* _What needs to be done_: Retype every entry exactly, down to the last character.
[Dataset records — start]
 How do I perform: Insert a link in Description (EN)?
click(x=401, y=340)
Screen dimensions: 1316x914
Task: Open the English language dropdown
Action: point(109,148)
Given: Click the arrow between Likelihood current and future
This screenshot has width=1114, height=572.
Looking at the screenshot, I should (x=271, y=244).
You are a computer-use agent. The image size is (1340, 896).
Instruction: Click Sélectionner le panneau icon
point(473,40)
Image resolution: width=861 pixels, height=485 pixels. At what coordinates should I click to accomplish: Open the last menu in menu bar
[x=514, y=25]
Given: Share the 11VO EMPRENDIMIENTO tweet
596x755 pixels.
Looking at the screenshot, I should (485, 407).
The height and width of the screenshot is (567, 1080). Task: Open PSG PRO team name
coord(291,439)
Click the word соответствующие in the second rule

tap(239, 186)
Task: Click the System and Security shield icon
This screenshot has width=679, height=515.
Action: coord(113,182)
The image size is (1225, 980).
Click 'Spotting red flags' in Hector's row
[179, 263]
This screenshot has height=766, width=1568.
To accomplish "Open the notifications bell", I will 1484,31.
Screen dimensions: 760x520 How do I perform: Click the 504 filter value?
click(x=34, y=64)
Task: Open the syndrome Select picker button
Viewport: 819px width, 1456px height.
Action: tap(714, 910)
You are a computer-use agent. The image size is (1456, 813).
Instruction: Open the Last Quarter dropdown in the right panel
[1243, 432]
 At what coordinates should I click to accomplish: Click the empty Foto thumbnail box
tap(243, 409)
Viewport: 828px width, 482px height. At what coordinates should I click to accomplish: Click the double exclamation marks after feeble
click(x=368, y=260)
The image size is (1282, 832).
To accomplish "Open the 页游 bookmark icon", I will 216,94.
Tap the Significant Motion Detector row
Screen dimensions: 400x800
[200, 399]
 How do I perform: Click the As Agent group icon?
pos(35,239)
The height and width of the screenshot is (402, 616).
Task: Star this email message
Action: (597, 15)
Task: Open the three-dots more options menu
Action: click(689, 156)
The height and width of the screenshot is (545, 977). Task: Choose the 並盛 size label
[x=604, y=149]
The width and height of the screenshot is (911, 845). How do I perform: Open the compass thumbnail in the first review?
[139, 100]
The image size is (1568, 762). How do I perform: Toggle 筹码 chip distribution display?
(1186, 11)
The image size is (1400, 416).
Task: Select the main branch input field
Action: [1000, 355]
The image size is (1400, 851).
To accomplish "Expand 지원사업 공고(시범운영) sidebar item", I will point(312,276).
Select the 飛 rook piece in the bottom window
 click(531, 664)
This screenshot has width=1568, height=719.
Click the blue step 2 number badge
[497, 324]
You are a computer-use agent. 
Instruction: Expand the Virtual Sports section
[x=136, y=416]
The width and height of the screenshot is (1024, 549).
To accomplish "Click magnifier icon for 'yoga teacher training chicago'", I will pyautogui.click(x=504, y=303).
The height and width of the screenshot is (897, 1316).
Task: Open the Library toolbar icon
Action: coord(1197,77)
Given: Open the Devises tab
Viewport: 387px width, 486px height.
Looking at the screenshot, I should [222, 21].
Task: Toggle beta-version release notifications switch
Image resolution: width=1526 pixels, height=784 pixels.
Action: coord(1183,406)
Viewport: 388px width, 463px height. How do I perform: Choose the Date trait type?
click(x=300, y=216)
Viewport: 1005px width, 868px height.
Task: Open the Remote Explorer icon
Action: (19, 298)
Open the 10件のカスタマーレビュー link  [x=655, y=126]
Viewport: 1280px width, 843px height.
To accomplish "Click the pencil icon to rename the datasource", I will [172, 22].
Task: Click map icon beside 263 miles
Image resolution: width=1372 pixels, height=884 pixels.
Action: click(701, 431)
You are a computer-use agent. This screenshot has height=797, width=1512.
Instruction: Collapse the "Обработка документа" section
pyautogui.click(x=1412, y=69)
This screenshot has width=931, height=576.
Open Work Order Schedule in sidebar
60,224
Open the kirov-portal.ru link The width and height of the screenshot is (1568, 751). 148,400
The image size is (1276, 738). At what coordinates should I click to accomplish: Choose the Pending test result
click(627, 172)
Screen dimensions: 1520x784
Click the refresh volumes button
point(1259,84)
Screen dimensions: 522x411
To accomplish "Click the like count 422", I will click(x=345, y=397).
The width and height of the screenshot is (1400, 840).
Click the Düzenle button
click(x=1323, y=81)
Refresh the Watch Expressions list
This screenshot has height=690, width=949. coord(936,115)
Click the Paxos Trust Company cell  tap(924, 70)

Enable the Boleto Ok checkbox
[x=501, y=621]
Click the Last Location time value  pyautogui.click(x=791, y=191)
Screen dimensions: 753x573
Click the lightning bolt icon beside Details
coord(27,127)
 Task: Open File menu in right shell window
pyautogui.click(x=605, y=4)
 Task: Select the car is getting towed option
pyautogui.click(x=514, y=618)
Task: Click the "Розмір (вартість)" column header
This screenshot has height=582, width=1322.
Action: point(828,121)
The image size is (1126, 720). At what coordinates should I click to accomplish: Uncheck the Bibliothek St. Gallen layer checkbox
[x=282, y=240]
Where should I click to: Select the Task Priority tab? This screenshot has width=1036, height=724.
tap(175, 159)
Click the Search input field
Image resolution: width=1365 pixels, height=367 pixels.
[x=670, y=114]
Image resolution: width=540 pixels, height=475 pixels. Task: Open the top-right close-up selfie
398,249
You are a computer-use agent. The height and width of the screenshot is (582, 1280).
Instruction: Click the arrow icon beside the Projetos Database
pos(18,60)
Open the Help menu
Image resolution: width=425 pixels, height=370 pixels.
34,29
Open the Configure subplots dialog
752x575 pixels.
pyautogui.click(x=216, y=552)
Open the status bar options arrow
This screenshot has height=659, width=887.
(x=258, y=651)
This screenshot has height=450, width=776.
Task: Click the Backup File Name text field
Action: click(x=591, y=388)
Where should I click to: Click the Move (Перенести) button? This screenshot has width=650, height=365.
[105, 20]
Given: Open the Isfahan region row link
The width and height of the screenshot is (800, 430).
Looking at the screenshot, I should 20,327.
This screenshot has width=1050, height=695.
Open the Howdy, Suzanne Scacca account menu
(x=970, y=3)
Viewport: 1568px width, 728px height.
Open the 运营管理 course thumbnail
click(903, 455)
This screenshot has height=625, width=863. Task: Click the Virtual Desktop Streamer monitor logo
[Dataset records — finish]
* _Response_:
 How do I perform: Insert a link in Description (EN)?
click(x=401, y=340)
Screen dimensions: 1316x914
Task: Open the English language dropdown
Action: point(109,148)
Given: Click the arrow between Likelihood current and future
This screenshot has width=1114, height=572.
Looking at the screenshot, I should (x=271, y=244).
You are a computer-use agent. The image size is (1340, 896).
Instruction: Click Sélectionner le panneau icon
point(473,40)
Image resolution: width=861 pixels, height=485 pixels. At what coordinates should I click to accomplish: Open the last menu in menu bar
[x=514, y=25]
Given: Share the 11VO EMPRENDIMIENTO tweet
596x755 pixels.
Looking at the screenshot, I should (485, 407).
The height and width of the screenshot is (567, 1080). Task: Open PSG PRO team name
coord(291,439)
Click the word соответствующие in the second rule

tap(239, 186)
Task: Click the System and Security shield icon
This screenshot has width=679, height=515.
Action: coord(113,182)
The image size is (1225, 980).
Click 'Spotting red flags' in Hector's row
[179, 263]
This screenshot has height=766, width=1568.
To accomplish "Open the notifications bell", I will 1484,31.
Screen dimensions: 760x520 How do I perform: Click the 504 filter value?
click(x=34, y=64)
Task: Open the syndrome Select picker button
Viewport: 819px width, 1456px height.
Action: tap(714, 910)
You are a computer-use agent. The image size is (1456, 813).
Instruction: Open the Last Quarter dropdown in the right panel
[1243, 432]
 At what coordinates should I click to accomplish: Click the empty Foto thumbnail box
tap(243, 409)
Viewport: 828px width, 482px height. At what coordinates should I click to accomplish: Click the double exclamation marks after feeble
click(x=368, y=260)
The image size is (1282, 832).
To accomplish "Open the 页游 bookmark icon", I will 216,94.
Tap the Significant Motion Detector row
Screen dimensions: 400x800
[200, 399]
 How do I perform: Click the As Agent group icon?
pos(35,239)
The height and width of the screenshot is (402, 616).
Task: Star this email message
Action: (597, 15)
Task: Open the three-dots more options menu
Action: click(689, 156)
The height and width of the screenshot is (545, 977). Task: Choose the 並盛 size label
[x=604, y=149]
The width and height of the screenshot is (911, 845). How do I perform: Open the compass thumbnail in the first review?
[139, 100]
The image size is (1568, 762). How do I perform: Toggle 筹码 chip distribution display?
(1186, 11)
The image size is (1400, 416).
Task: Select the main branch input field
Action: [1000, 355]
The image size is (1400, 851).
To accomplish "Expand 지원사업 공고(시범운영) sidebar item", I will point(312,276).
Select the 飛 rook piece in the bottom window
 click(531, 664)
This screenshot has width=1568, height=719.
Click the blue step 2 number badge
[497, 324]
You are a computer-use agent. 
Instruction: Expand the Virtual Sports section
[x=136, y=416]
The width and height of the screenshot is (1024, 549).
To accomplish "Click magnifier icon for 'yoga teacher training chicago'", I will pyautogui.click(x=504, y=303).
The height and width of the screenshot is (897, 1316).
Task: Open the Library toolbar icon
Action: coord(1197,77)
Given: Open the Devises tab
Viewport: 387px width, 486px height.
Looking at the screenshot, I should [222, 21].
Task: Toggle beta-version release notifications switch
Image resolution: width=1526 pixels, height=784 pixels.
Action: coord(1183,406)
Viewport: 388px width, 463px height. How do I perform: Choose the Date trait type?
click(x=300, y=216)
Viewport: 1005px width, 868px height.
Task: Open the Remote Explorer icon
Action: (19, 298)
Open the 10件のカスタマーレビュー link  [x=655, y=126]
Viewport: 1280px width, 843px height.
To accomplish "Click the pencil icon to rename the datasource", I will [172, 22].
Task: Click map icon beside 263 miles
Image resolution: width=1372 pixels, height=884 pixels.
Action: click(701, 431)
You are a computer-use agent. This screenshot has height=797, width=1512.
Instruction: Collapse the "Обработка документа" section
pyautogui.click(x=1412, y=69)
This screenshot has width=931, height=576.
Open Work Order Schedule in sidebar
60,224
Open the kirov-portal.ru link The width and height of the screenshot is (1568, 751). 148,400
The image size is (1276, 738). At what coordinates should I click to accomplish: Choose the Pending test result
click(627, 172)
Screen dimensions: 1520x784
Click the refresh volumes button
point(1259,84)
Screen dimensions: 522x411
To accomplish "Click the like count 422", I will click(x=345, y=397).
The width and height of the screenshot is (1400, 840).
Click the Düzenle button
click(x=1323, y=81)
Refresh the Watch Expressions list
This screenshot has height=690, width=949. coord(936,115)
Click the Paxos Trust Company cell  tap(924, 70)

Enable the Boleto Ok checkbox
[x=501, y=621]
Click the Last Location time value  pyautogui.click(x=791, y=191)
Screen dimensions: 753x573
Click the lightning bolt icon beside Details
coord(27,127)
 Task: Open File menu in right shell window
pyautogui.click(x=605, y=4)
 Task: Select the car is getting towed option
pyautogui.click(x=514, y=618)
Task: Click the "Розмір (вартість)" column header
This screenshot has height=582, width=1322.
Action: point(828,121)
The image size is (1126, 720). At what coordinates should I click to accomplish: Uncheck the Bibliothek St. Gallen layer checkbox
[x=282, y=240]
Where should I click to: Select the Task Priority tab? This screenshot has width=1036, height=724.
tap(175, 159)
Click the Search input field
Image resolution: width=1365 pixels, height=367 pixels.
[x=670, y=114]
Image resolution: width=540 pixels, height=475 pixels. Task: Open the top-right close-up selfie
398,249
You are a computer-use agent. The height and width of the screenshot is (582, 1280).
Instruction: Click the arrow icon beside the Projetos Database
pos(18,60)
Open the Help menu
Image resolution: width=425 pixels, height=370 pixels.
34,29
Open the Configure subplots dialog
752x575 pixels.
pyautogui.click(x=216, y=552)
Open the status bar options arrow
This screenshot has height=659, width=887.
(x=258, y=651)
This screenshot has height=450, width=776.
Task: Click the Backup File Name text field
Action: click(x=591, y=388)
Where should I click to: Click the Move (Перенести) button? This screenshot has width=650, height=365.
[105, 20]
Given: Open the Isfahan region row link
The width and height of the screenshot is (800, 430).
Looking at the screenshot, I should 20,327.
This screenshot has width=1050, height=695.
Open the Howdy, Suzanne Scacca account menu
(x=970, y=3)
Viewport: 1568px width, 728px height.
Open the 运营管理 course thumbnail
click(903, 455)
This screenshot has height=625, width=863. Task: Click the Virtual Desktop Streamer monitor logo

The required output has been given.